Энтон сделал ошибку, огрызнувшись им в ответ, и от этого они окончательно спятили: один из них – какой-то великий линчеватель со странновато-иностранным акцентом – понес что-то про то, что “они” недоноски, и что стоит “их” пришить, если они не научатся вести себя правильно. Так и чувствовалось, как дрожат их жаждущие линчевания пальцы.
Дэвид спас ситуацию. Он спустился в вестибюль гостиницы и всех эффективно обаял. Он спас Энтона, но не меня. От меня он поспешил избавиться так быстро, как только можно было, нажав пружинки, мгновенно обернувшиеся билетами на самолет, и – прости-прощай!
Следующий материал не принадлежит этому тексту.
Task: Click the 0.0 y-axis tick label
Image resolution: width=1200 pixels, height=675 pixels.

Уже на следующий день я летела в Нью-Йорк, и очень скоро после этого – в Лондон.
Последствия оказались затяжными: после этого меня больше никогда не приглашали в турне. Я присоединялась к ним иногда и лишь ненадолго, если сама настаивала, или Дэвиду было одиноко, или ему требовались мои материнско-вышибальные услуги, но обычно все кончалось одинаково: я начинала слишком веселиться, Дэвиду становилось не по себе, и меня тут же усылали домой. Так что в качестве постоянного участника турне меня исключили.
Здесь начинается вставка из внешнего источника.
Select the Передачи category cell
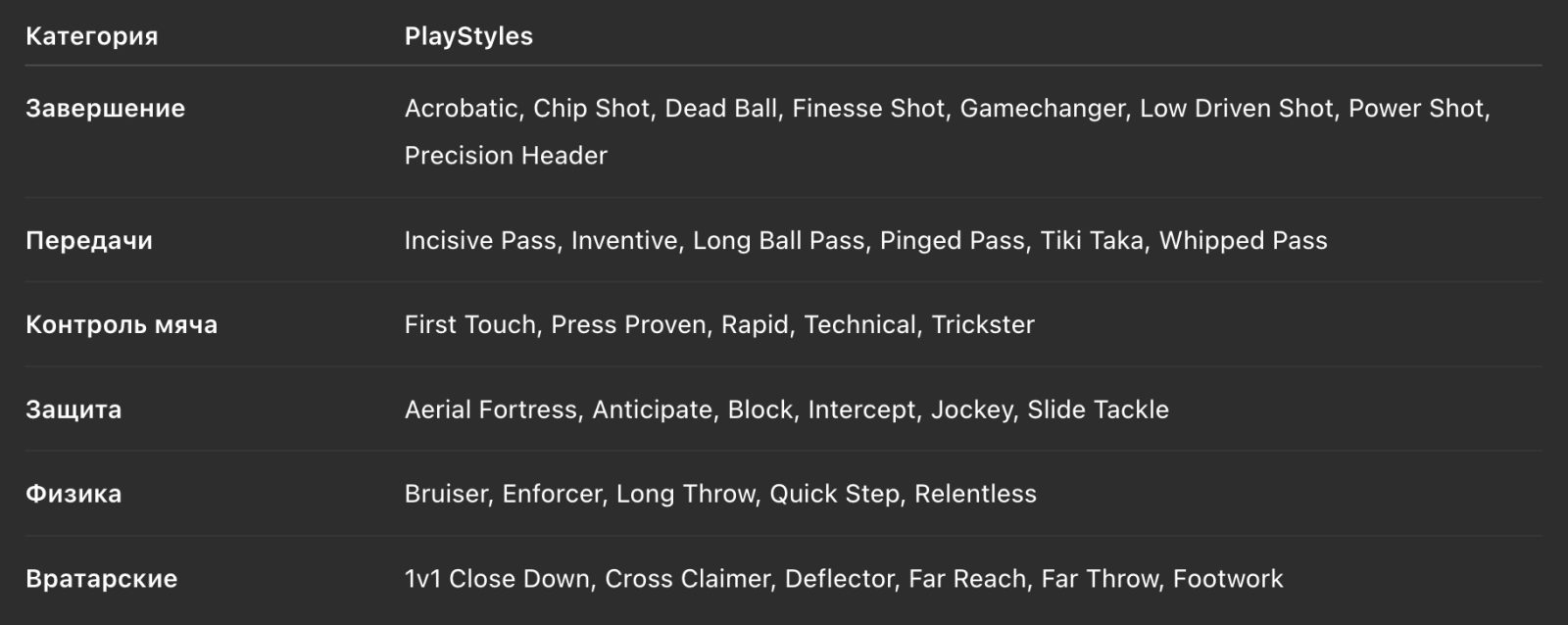Image resolution: width=1568 pixels, height=625 pixels. 89,241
Впрочем, мне же лучше. Турне – это ужасная штука: слишком много тяжелой работы, слишком много стрессов “обычного” путешествия и никаких плюсов. Никто не может любить турне, кроме цыган и людей, которые от чего-то бегут.
С другой стороны, мой бойкот совсем не был таким уж хорошим. Я и так уже потеряла что-то из нашей с Дэвидом близости, сложив с себя работу – тем, что нашла и наняла Тони Дефриза, тем, что приспособила Фредди, Даниеллу и Сьюзи к тем должностям, которые раньше занимала сама – а теперь я теряла контакт и влияние и в еще одной области его жизни. Даже более того, у меня сложилось явное ощущение, что Дэвида такая ситуация устраивала, а еще больше она устраивала Тони.